Instructors: Oliver Lipps & Ursina Kuhn

Modality: Online

Preliminary workshop: 06 - 07 August 2026

Workshop contents and objectives

This online workshop is an introduction to the Stata software for researchers who use Stata for their analyses or for a course using Stata at the Lugano Summer School. Participants will get to know the Stata Interface and learn to write Stata syntax for data preparation and analysis. 

Workshop design

We will use presentation slides, demonstrate prepared examples in Stata, and use hands-on exercises. Each day, we plan to have approx. 4 presentations and exercise sessions. To stimulate exchange, the exercises will be organized in breakout sessions with time to discuss questions and best practices.

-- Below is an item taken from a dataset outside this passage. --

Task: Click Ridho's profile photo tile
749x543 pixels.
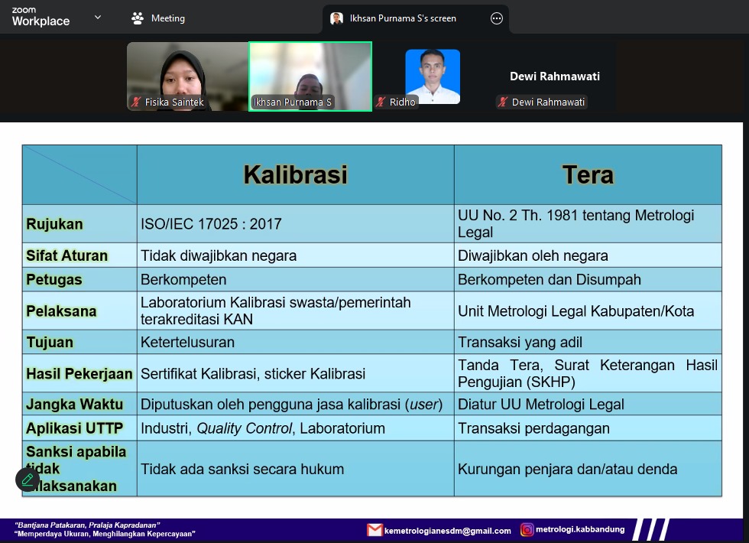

Detailed lecture plan (daily schedule)

Day 1.
Morning: we will present the Stata environment, starting with clicking in drop-down menus. Then we will switch to use syntax for reproducibility, transparency and efficiency, starting with the set-up of a Stata program. We will also address the usefulness of AI tools.
Afternoon: variable exploration and data management, such as subsetting data sets, or creating, removing, and recoding variables. We will look at how Stata treats missing data and variable and value labels. 

Day 2.
Morning: more advanced data preparation practices, such as using loops, local and global macros, observation subscripts _n and _N, and lagged values. Furthermore, we will show how to combine information from different data files using merge and append. 
Afternoon: working with strings, wide and long data formats. We will show basic modeling (notably regression) and create graphs, although we will not go into much detail about these aspects. There will also be room for questions and discussions.

Class materials

  • The compendia “Stata Basics” and “Stata Data Management”, written by the instructors,  provide an introduction, give an overview of the most important commands, and example syntax.
  • Prepared student data sets with exercises based on data from the Swiss Household Panel.

Prerequisites

  • PC / laptop with Stata (preferably version 17 or higher) installed (can be a 1 week trial version)
  • Participants should have minimal experience with quantitative statistics and have already worked with other software used in quantitative social sciences, such as SPSS, SAS, or R

Ursina Kuhn

FORS and member of the Swiss Household Panel team

Ursina Kuhn is a senior researcher at FORS and the Swiss Household Panel.

After a PhD in political science on voting behavior she worked and led research projects in different disciples of social science, such as sociology, economics, political science and methods of panel data. She has a long experience of collecting, preparing and analyzing data of the Swiss Household Panel, but has also experience using other panel surveys and administrative data.

Oliver Lipps

FORS and University of Bern, Switzerland

He is a survey methodologist at FORS, Lausanne, and member of the Swiss Household Panel team. In addition, he is a lecturer in survey methodology and survey research at the Institute of Sociology at the University of Bern.

His main research interests are nonresponse in cross-sectional surveys and attrition in panel surveys, panel data analysis, as well as causality in social science research. His research includes social inequality issues in different substantive topics such as the labor market, health, or education.